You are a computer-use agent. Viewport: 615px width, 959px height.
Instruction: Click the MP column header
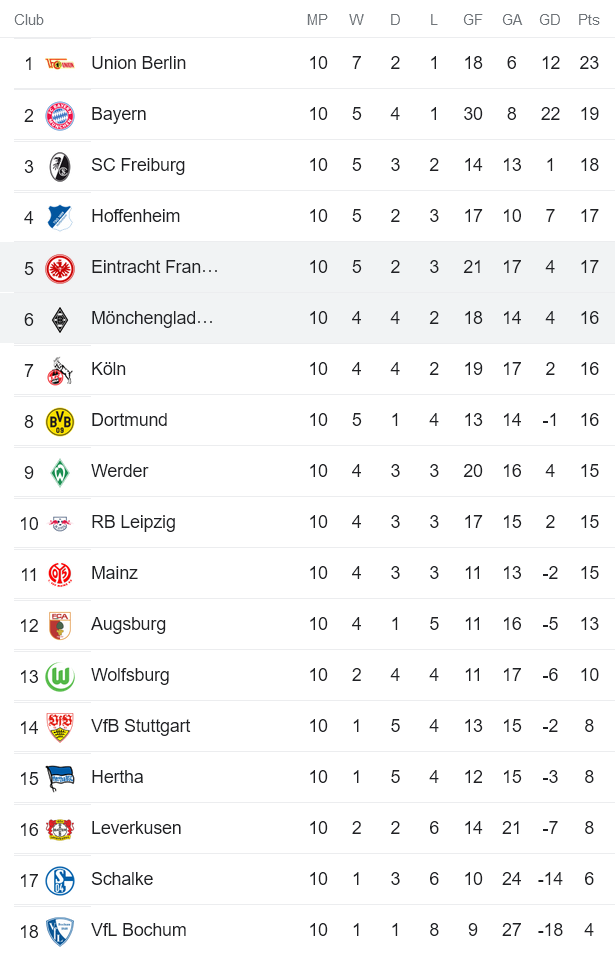317,18
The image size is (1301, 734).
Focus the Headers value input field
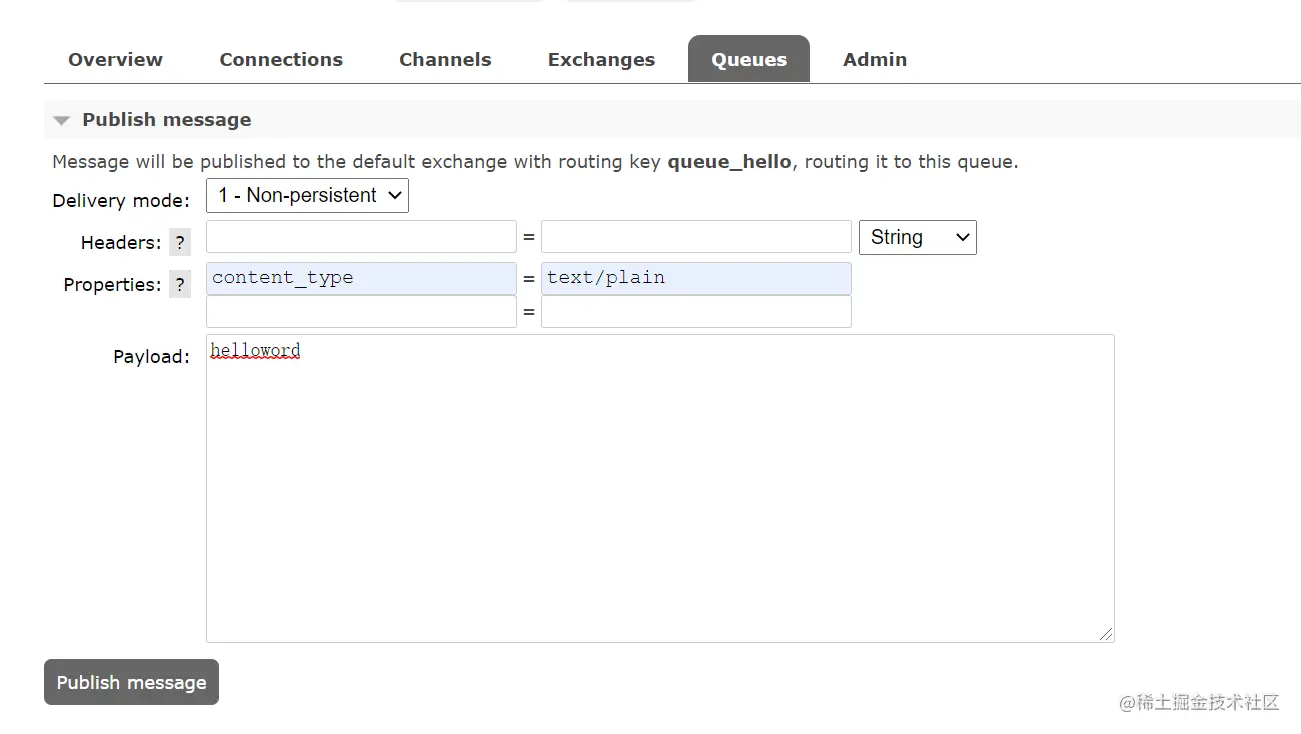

**EXERCISE PROMPT**
All of the data is to be transcribed exactly, with images omitted.

**ANSWER FOR THIS EXERCISE**
You are a computer-use agent. Viewport: 615px width, 959px height.
Instruction: Click the MP column header
317,18
The image size is (1301, 734).
Focus the Headers value input field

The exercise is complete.